## Study text

[Start of Attachment]

Skip to content

v2.8.0

Compare
Choose a tag to compare
@KodiaqQ KodiaqQ released this 24 Jan 13:06
· 2334 commits to develop since this release

Post-training Quantization:

Breaking changes:

  • nncf.quantize signature has been changed to add mode: Optional[nncf.QuantizationMode] = None as its 3-rd argument, between the original calibration_dataset and preset arguments.
  • (Common) nncf.common.quantization.structs.QuantizationMode has been renamed to nncf.common.quantization.structs.QuantizationScheme

General:

  • (OpenVINO) Changed default OpenVINO opset from 9 to 13.

Features:

  • (OpenVINO) Added 4-bit data-aware weights compression. For that dataset optional parameter has been added to nncf.compress_weights() and can be used to minimize accuracy degradation of compressed models (note that this option increases the compression time).

[End of Attachment]

## Given records
[Start of Attachment]

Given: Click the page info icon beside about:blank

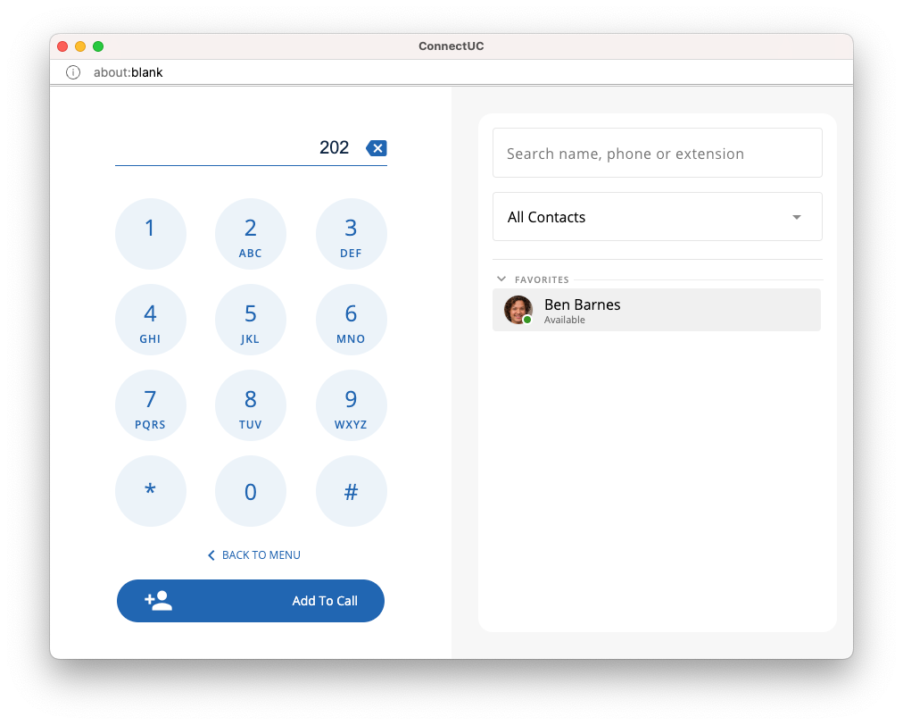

[End of Attachment]
[Start of Attachment]

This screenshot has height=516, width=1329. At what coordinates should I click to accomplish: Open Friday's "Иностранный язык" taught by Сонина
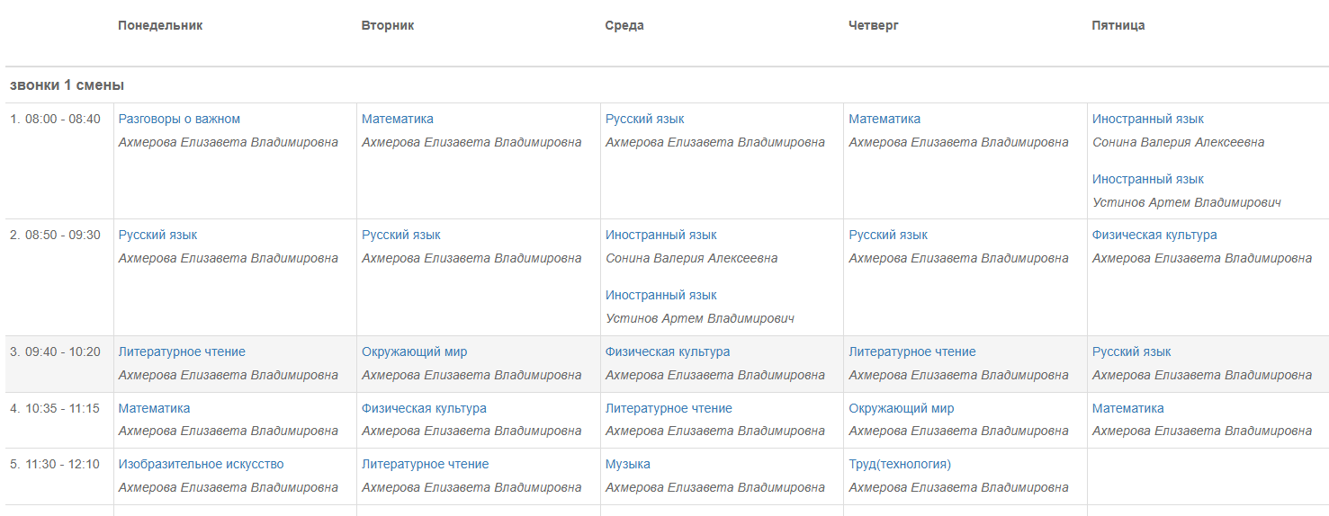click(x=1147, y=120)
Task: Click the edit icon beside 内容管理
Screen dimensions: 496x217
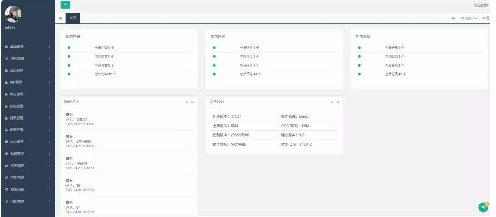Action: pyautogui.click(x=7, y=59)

[End of Attachment]

## Required tasks
1 - Update a passage of the v2.8.0 release notes. Begin at the words "Skip to content", stop after "and preset arguments.", and write it out again with "signature" replaced by "call signature".
2 - According to the v2.8.0 release notes, what was the default OpenVINO opset changed to, and from which version?

## Solutions for each task
1 -
Skip to content

v2.8.0

Compare
Choose a tag to compare
@KodiaqQ KodiaqQ released this 24 Jan 13:06
· 2334 commits to develop since this release

Post-training Quantization:

Breaking changes:

  • nncf.quantize call signature has been changed to add mode: Optional[nncf.QuantizationMode] = None as its 3-rd argument, between the original calibration_dataset and preset arguments.

2 - It was changed to opset 13, from opset 9.